Boats depart from Gili Trawangan at 9.30am and 4.00pm daily (approximately IDR 23,000) and from Gili Air at 8.30am and 3.00pm (a twenty minute ride, IDR 25,000).
Visitors from mainland Lombok leave from Bangsal harbour in public boats for the twenty-five minute crossing (IDR 25,000). Purchase tickets only from the concrete Koperassi Karya Bahari building and not from the touts that line the roads into Bangsal.
There are no set timings for the crossing from Lombok to Gili Meno, it’s up to the captain once the boat is full but it is possible to charter your own public boat for a fixed price of IDR 190,000 or buy up remaining available tickets for a speedier departure.

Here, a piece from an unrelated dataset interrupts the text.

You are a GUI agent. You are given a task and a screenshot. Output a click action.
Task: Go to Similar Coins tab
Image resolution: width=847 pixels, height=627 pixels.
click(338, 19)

The most popular stretch of sand on Gili Meno is to be found to the
left of where the boats pull up on the beach. This southern beach strip is where the majority of accommodation getting there beach life on the island is to be found. There are no hawkers to disrupt a day’s sunbathing and the beach huts lining the sand offer a perfect respite from the heat where visitors can buy drinks and snacks from the neighbouring warungs.
Snorkelling equipment can be hired from any of the local operators. Swimming is perfectly safe in the calm waters here but don’t venture too far out from the shoreline.
As with Trawangan, visibility is constantly good year round. Expect to see Hawksbill and Leatherback turtles, schools of Batfish, Blue-spotted stingrays and many varieties of hard and soft corals. If you look hard enough you could be lucky enough to find rare and unusual nudibranchs amongst other lesser-spotted micro critters.
Although it may not appear so at a first glance there are actually a fair number of places to eat along the beachfront all with spectacular views over to Lombok or Gili Trawangan. Balenta is on the north of the island and specialises in local Sasak cuisine with Mount Rinjani and mainland Lombok as a dramatic backdrop.
Bibi’s Café is part of Villa Nautilus and has the usual mix of Western and Indonesian dishes with reputedly the best pizzas on the island.
The Jungle Bar is to be found inside the Tao’ Kombo bamboo huts set up literally in the bush! A quiet and secluded spot on the far southern tip of the island.
Malia’s Child is a popular gathering spot for budget travellers and serves a heady mix of Indonesian and European cuisines.
The Rust Bar and Restaurant right at the harbour front is street side in a central location with cool music and plenty of punters hanging around for after dinner drinks.